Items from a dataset
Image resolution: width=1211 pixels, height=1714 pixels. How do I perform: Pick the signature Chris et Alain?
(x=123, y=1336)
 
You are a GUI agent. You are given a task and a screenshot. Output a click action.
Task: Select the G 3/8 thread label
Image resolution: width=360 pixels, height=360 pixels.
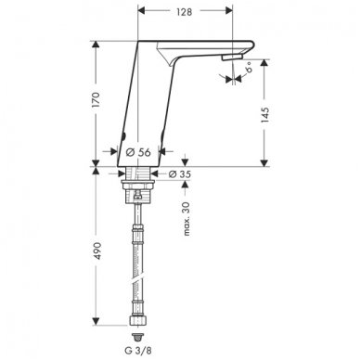click(x=139, y=351)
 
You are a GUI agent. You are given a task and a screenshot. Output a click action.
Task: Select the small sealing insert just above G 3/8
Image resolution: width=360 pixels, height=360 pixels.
click(x=139, y=333)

**STATED EXERCISE**
Present the data above as a Markdown table with the columns Row and Line, giving each non-blank line its own numbered row. Omit the pictures.

**SOLUTION TO THIS PROBLEM**
| Row | Line |
|---|---|
| 1 | Image resolution: width=1211 pixels, height=1714 pixels. How do I perform: Pick the signature Chris et Alain? |
| 2 | (x=123, y=1336) |
| 3 | You are a GUI agent. You are given a task and a screenshot. Output a click action. |
| 4 | Task: Select the G 3/8 thread label |
| 5 | Image resolution: width=360 pixels, height=360 pixels. |
| 6 | click(x=139, y=351) |
| 7 | You are a GUI agent. You are given a task and a screenshot. Output a click action. |
| 8 | Task: Select the small sealing insert just above G 3/8 |
| 9 | Image resolution: width=360 pixels, height=360 pixels. |
| 10 | click(x=139, y=333) |